The general set up is as follows:
- There are [math]N\,[/math] players: [math]N=\{1,\ldots,n\}\,[/math]
- Players can exert effort [math]x_i\,[/math], [math]X=\{x_1,\ldots,x_n\}\,[/math]. Implicitly [math]x_i \in \mathbb{R}_+ \forall i\,[/math]
- There is, unless otherwise stated, a single prize [math]B\,[/math]
- Players have values [math]v_i(B)\,[/math] and costs [math]C_i(x_i)\,[/math]
The "contest success function" maps effort into probabilities:
- [math]p_i = p_i(x), p_i: \mathbb{R}_{+} \to [0,1]\,[/math]
Players have profit functions (i.e. utilities):
- [math]\pi_i(x)=p_i(x)\cdot v_i(B) - C_i(x_i)\,[/math]
All-pay auctions
To make things interesting but tractable we assume:
- 2 Players
- [math]C_i = C \forall i\,[/math]
- [math]v_1 \ge v_2 \ge 0\,[/math]
- Valuations and costs are common knowledge
The contest function for player 1 (for player 2 it is [math]1-p_1\,[/math]) is:
[math]
p_1(x) =
\begin{cases}
1 & x_i \gt x_2 \\
\frac{1}{2} & x_1 = x_2 \\
0 & x_1 \lt x_2
\end{cases}
[/math]
There is no equilibrium in pure strategies. This can be proved by contradiction, starting from the assumptions that [math](x_1,x_2)\,[/math] is a pure strategy NE. In mixed strategies there is an equilibrium described by the CDF of the distributions of effort as follows:
[math]
F_1(x_1) =
\begin{cases}
\frac{x_1}{v_2} & x_1 \in [0,v_2] \\
1 & x_1 \gt x_2
\end{cases}
[/math]
[math]
F_2(x_2) =
\begin{cases}
\left(1-\frac{v_2}{v_1}\right)+\frac{x_2}{v_1} & x_2 \in [0,v_2] \\
1 & x_1 \gt x_2
\end{cases}
[/math]
Contestant 2 will never expend effort greater than [math]v_2\,[/math], and contestant 1 can win for sure is he expends an epsilon more, so this constraints the effort of both parties to lie on the range [math][0,v_2]\,[/math]. If contestant 1 expends an epsilon more than [math]v_2\,[/math] he gaurantees a payoff of [math]v_1 - v_2\,[/math]; this is his equilibrium payoff. If he does this then player 2's payoff is zero; this is his equilibrium payoff! Under mixed strategies a player must be indifferent at all points, we use this indifference to solve the game:
- [math]\pi_1(x_1) = F_2(x_1)v_1 - x_1 = v_1-v_2\,[/math]
and
- [math]\pi_2(x_2) = F_1(x_2)v_2 - x_2 = 0\,[/math]

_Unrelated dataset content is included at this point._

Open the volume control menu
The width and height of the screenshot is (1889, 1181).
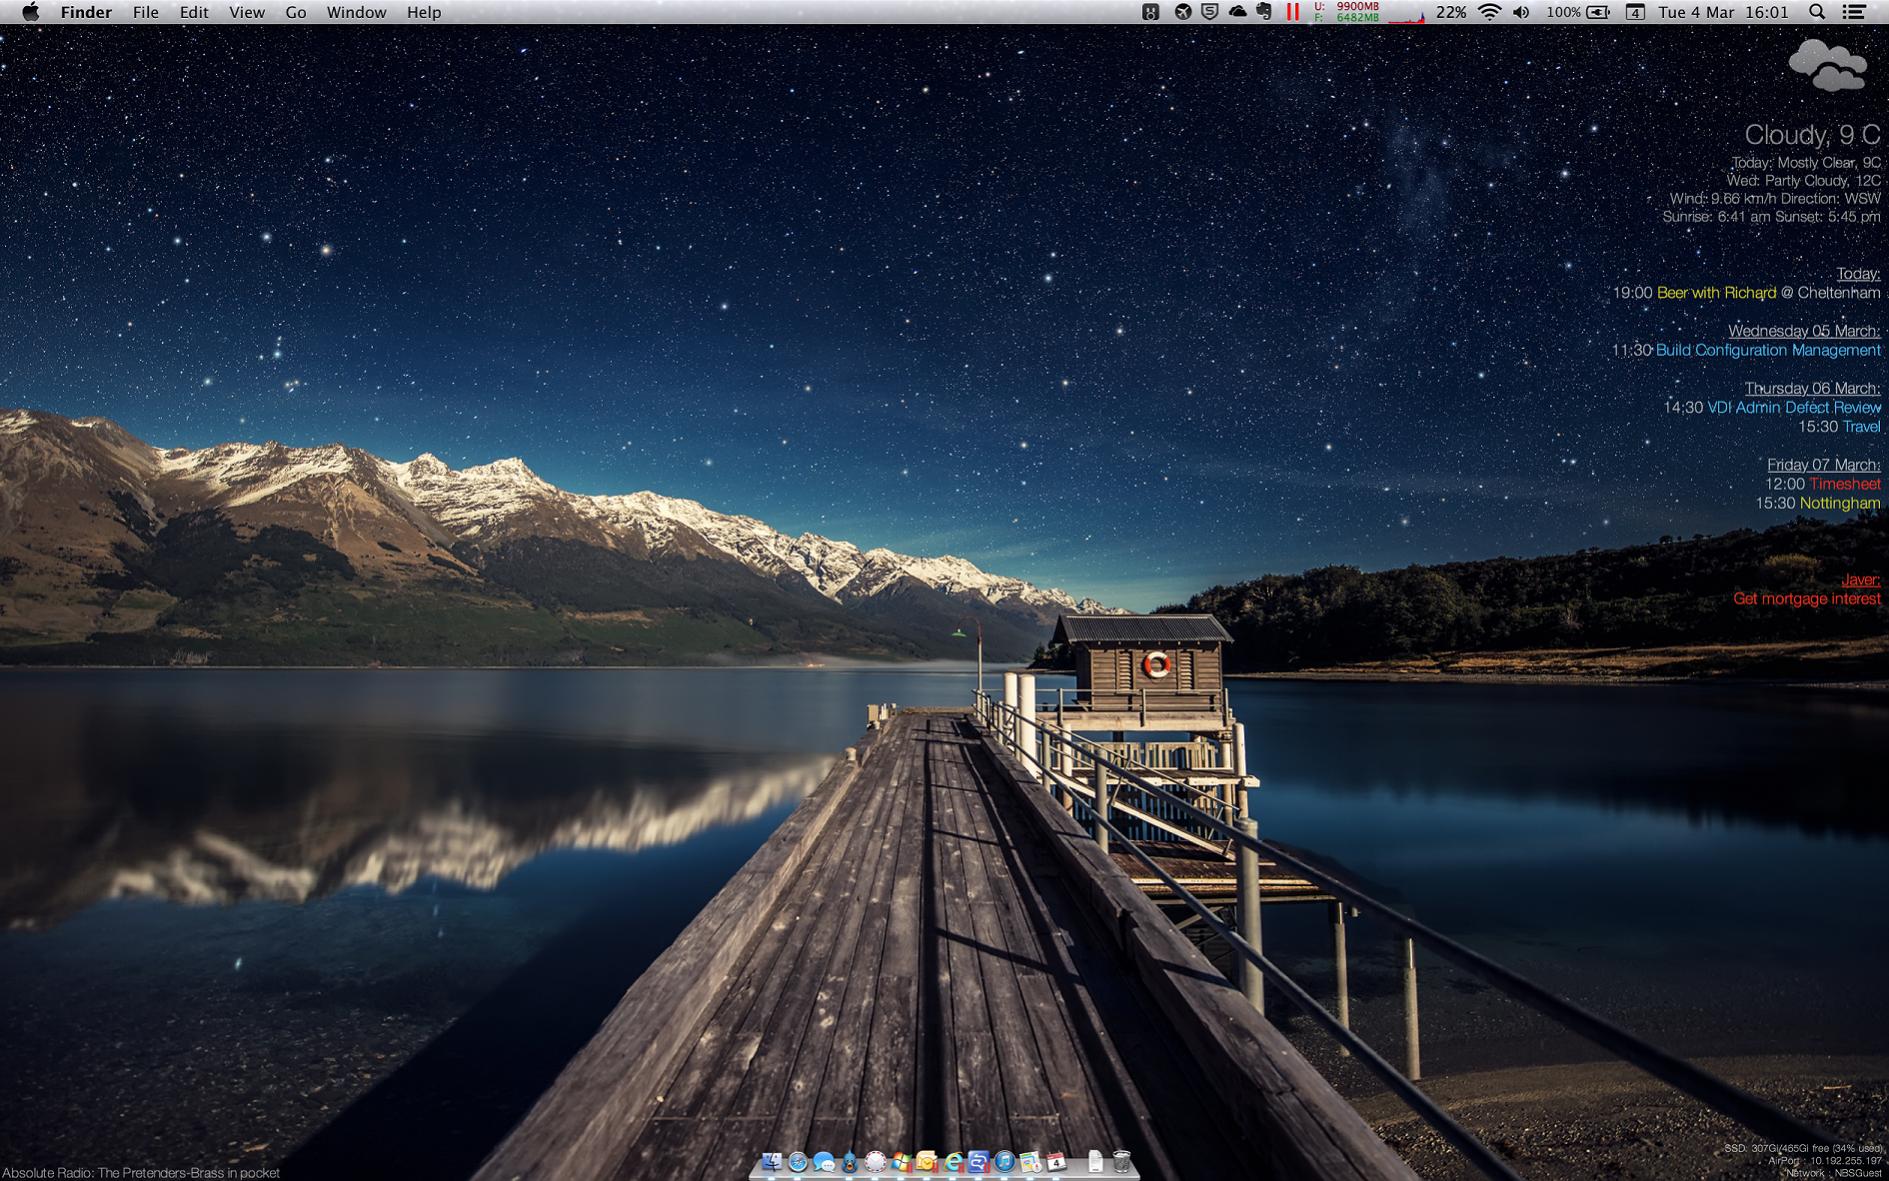tap(1521, 12)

Together this can be used to solve for [math]F_1\,[/math] and [math]F_2\,[/math], yielding the results above. Using the standard expected value formula (and differentiating the CDFs to get PDFs first):
- [math]\mathbb{E}(X) = \int_{-\infty}^\infty x f(x)dx\,[/math]
We get that:
- [math]\mathbb{E}x_1 = \frac{v_2}{2}\,[/math] and [math]\mathbb{E}x_2=\frac{v_2^2}{2v_1}\,[/math]
Furthermore, we note that:
- [math](\mathbb{E}x_1 + \mathbb{E}x_2) = \frac{v_1 v_2 + v_2^2}{2v_1}\,[/math]
which under the assumption that [math]v_1 \ge v_2\,[/math], we have [math](\mathbb{E}x_1 + \mathbb{E}x_2) \le v_2\,[/math].
So not only is the auction in efficient in that it doesn't extract the value of the second highest player, but it is also inefficient in the sense that it does not necessarily allocate the good to the individual with the highest valuation.